Critical Flaws in Sierra Wireless 5G Gateway Allow RCE, Command Injection

sierra wireless 5g gateway critical vulnerabilities

The wireless gateways are used in PoS, industrial IoT and distributed enterprise settings.

A 5G wireless gateway tailored for industrial internet of things (IoT), retail point-of-sale and enterprise redundancy applications is riddled with vulnerabilities, include two critical bugs that allow remote code-execution (RCE) and arbitrary command-injection.

The Sierra Wireless AirLink ES450 LTE gateway (version 4.9.3) has 11 different bugs, which could be exploited for RCE, uncovering user credentials (including the administrator’s password) and other scenarios, according to Cisco Talos, which found the issues. Sierra Wireless has issued an update and administrators are encouraged to apply it.

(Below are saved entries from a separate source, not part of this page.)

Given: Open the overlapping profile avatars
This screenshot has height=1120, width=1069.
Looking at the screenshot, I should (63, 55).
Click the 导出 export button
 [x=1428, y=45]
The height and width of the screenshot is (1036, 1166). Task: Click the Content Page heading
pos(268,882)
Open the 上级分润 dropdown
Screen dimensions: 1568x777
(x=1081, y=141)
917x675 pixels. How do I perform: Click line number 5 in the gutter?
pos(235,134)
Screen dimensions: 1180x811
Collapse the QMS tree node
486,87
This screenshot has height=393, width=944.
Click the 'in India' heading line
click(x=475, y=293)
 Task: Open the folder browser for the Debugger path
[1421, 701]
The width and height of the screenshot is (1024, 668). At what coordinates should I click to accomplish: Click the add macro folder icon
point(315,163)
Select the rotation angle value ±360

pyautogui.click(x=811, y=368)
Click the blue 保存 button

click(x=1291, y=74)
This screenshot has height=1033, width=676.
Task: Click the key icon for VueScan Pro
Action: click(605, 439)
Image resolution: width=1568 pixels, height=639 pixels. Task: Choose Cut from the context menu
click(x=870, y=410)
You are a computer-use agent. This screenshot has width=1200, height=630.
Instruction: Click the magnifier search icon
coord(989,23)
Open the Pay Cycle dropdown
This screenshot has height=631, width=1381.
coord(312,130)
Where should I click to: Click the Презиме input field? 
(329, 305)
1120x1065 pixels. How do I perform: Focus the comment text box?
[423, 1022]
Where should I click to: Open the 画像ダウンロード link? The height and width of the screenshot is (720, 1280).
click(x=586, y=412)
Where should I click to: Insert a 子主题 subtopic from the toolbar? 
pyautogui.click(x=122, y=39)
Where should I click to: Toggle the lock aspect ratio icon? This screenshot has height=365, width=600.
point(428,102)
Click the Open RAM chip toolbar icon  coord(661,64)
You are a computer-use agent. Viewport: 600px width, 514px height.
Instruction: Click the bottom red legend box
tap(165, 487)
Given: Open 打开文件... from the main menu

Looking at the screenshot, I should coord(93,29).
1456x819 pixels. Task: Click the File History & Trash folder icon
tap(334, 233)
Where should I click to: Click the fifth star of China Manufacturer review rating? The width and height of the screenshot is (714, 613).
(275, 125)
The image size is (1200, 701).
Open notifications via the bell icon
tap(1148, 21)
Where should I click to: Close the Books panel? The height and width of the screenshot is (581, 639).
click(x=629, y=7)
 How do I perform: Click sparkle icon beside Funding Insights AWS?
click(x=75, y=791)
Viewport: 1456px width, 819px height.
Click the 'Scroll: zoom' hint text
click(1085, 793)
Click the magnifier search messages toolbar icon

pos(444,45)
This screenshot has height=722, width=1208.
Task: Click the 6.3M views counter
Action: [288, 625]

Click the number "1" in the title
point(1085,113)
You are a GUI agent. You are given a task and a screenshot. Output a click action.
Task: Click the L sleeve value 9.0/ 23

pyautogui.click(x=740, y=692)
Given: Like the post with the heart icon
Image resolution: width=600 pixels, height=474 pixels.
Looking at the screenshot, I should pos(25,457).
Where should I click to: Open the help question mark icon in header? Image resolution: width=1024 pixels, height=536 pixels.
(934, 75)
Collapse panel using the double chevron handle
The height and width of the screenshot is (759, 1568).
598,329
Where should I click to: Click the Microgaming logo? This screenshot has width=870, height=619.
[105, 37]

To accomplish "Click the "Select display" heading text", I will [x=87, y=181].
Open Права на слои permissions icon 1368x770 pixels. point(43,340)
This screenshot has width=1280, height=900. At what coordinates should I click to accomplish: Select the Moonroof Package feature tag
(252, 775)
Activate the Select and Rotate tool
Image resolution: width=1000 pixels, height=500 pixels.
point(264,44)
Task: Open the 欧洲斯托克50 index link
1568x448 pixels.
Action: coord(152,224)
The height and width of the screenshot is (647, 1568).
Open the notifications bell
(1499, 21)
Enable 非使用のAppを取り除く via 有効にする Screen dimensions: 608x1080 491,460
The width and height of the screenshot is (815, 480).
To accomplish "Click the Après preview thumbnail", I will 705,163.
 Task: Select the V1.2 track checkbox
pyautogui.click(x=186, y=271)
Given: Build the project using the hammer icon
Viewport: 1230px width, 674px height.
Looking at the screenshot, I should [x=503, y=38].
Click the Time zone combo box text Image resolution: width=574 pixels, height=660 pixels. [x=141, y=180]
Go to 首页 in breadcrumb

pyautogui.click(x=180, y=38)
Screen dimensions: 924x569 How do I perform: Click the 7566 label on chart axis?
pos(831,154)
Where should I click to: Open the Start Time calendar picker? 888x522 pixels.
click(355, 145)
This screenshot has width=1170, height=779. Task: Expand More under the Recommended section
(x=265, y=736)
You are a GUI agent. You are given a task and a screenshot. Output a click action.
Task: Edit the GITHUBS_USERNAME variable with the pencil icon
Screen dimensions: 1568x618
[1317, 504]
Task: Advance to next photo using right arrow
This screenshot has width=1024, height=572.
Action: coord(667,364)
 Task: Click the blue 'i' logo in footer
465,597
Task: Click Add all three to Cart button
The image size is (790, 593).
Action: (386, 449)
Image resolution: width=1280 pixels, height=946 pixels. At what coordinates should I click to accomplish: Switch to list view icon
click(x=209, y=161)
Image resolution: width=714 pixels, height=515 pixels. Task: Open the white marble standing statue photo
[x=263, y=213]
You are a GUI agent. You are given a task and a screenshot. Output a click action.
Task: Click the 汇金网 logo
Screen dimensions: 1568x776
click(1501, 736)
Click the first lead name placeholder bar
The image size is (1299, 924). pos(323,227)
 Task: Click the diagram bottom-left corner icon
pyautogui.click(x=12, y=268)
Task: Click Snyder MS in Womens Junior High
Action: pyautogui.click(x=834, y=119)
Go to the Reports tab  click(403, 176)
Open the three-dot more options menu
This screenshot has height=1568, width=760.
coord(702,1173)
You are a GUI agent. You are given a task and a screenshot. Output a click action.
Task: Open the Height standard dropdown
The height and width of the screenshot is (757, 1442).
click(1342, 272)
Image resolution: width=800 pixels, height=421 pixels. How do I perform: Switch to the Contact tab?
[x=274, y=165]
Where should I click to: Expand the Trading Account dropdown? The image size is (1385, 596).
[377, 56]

“The majority of these vulnerabilities exist in ACEManager, the web server included with the ES450,” Cisco explained in an advisory on Thursday. “ACEManager is responsible for the majority of interactions on the device, including device reconfiguration, user authentication and certificate management.”

The most serious of the flaws is a critical RCE vulnerability (CVE-2018-4063), CVSS score of 9.9, in the upload.cgi function of the ACEManager, which allows an attacker to use a specially crafted HTTP request to upload executable code, to be routed to the web server.

“When uploading template files, you can specify the name of the file that you are uploading,” according to Cisco. “There are no restrictions in place that protect the files that are currently on the device, used for normal operation. If a file is uploaded with the same name of the file that already exists in the directory, then we inherit the permissions of that file.”

Further, since ACEManager is running as root, any executables that are run by those files will be running also as root. “By uploading a small wrapper, we can upload arbitrary code to the device and run by simply navigating to the web page through the browser,” Cisco noted.

Also in the upload.cgi function, an unverified password change vulnerability (CVE-2018-4064) opens the door to an unverified device configuration change, resulting in an unverified change of the `user` password on the device.

In both cases, an attacker exploiting the upload.cgi bugs can make an authenticated HTTP request to trigger the vulnerability.

There’s also a critical command-injection vulnerability (CVE-2018-4061), CVSS score of 9.9, which exists in the ACEManager iplogging.cgi functionality. An authenticated attacker can send a specially crafted HTTP request to inject arbitrary commands, resulting in arbitrary command execution as root. This bug most likely also affects the also most likely affects the AirLink GX450 product, Cisco added.

Another problem arises from having hard-coded credentials (CVE-2018-4062) in the SNMPD function of the gateway.

“Activating SNMPD outside of the WebUI can cause the activation of the hard-coded credentials, resulting in the exposure of a privileged user,” according to Cisco. “An attacker can activate SNMPD without any configuration changes to trigger this vulnerability.”

Meanwhile, there are four information-disclosure vulnerabilities. For one, the ACEManager authentication functionality is done in plaintext XML to the web server (CVE-2018-4069), so an attacker can listen to network traffic upstream from the device to sniff out credentials.

The other three (CVE-2018-4067, CVE-2018-4068 and CVE-2018-4070/CVE-2018-4071) can expose internal paths and files; the default configuration for the device; or plain text passwords and SNMP community strings. An attacker can send an unauthenticated HTTP request to trigger any of these.

Other bugs include a permission assignment vulnerability (CVE-2018-4072/CVE-2018-4073), a cross-site scripting (CSS) vulnerability (CVE-2018-4065) and a cross-site request forgery (CSRF) vulnerability (CVE-2018-4066).

The gateway is billed as a “a reliable, secure LTE gateway,” and is one of the first-to-market to capitalize on the deployment of next-generation 5G mobile networks, which are expected to support a whole raft of new use cases, especially in the industrial IoT space. But as these flaws illustrate, vulnerabilities come with any new territory.

“History has shown us that when we expand our computing power and connectivity, we open up a new landscape for attackers to use against us, with prime examples of this being the cloud and connected IoT devices,” Steve McGregory, senior director of application and threat intelligence at Ixia, told Threatpost. He added, “We are racing into 5G just as we did with IoT and the cloud…if that trend is to continue, then we must plan and prepare.”